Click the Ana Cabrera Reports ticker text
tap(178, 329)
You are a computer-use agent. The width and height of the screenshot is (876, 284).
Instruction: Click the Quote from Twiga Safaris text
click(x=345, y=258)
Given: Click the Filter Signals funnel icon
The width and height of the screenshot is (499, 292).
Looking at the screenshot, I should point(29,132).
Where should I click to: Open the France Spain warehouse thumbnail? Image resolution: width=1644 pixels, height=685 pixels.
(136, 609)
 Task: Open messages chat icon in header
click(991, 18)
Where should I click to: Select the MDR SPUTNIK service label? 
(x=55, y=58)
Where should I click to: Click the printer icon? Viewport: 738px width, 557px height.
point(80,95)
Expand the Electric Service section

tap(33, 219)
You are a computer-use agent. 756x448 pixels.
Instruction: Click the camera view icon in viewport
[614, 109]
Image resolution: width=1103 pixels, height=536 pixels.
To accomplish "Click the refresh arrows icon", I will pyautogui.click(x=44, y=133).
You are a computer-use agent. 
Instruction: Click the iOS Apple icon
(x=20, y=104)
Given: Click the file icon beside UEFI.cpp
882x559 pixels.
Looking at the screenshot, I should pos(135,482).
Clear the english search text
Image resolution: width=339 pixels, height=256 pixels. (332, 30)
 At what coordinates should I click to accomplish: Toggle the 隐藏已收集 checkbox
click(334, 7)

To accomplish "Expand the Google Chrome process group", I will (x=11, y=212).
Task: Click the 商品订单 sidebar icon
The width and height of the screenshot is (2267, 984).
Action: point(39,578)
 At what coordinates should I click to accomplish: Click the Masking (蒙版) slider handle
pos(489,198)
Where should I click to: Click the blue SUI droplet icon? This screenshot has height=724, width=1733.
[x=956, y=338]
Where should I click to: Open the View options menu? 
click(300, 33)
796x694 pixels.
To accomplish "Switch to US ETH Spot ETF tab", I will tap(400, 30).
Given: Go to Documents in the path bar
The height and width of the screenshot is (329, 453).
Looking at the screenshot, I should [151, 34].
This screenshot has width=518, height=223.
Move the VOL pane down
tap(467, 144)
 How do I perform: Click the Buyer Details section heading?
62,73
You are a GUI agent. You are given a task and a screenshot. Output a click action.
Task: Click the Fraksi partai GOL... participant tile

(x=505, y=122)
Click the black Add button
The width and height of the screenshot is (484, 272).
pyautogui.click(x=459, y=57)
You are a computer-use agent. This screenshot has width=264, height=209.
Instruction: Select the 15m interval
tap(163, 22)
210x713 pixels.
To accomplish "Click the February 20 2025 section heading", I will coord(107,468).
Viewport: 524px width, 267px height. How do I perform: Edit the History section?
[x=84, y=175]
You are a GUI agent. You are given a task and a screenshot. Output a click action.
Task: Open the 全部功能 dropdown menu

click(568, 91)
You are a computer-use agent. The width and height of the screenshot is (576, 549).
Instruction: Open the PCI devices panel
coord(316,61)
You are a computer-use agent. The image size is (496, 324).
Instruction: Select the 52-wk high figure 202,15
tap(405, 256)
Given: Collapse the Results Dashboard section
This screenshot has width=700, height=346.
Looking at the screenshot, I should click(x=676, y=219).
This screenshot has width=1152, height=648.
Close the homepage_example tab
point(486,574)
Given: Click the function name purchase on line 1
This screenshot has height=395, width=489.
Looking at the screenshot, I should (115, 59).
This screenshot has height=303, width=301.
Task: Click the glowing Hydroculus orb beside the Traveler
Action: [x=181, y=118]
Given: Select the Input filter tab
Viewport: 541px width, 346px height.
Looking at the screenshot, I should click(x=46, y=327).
^^^^^^^^
### Directions for this task
Note how many lines of the records contain the string "computer", and give that number with nothing added.

### Task response
6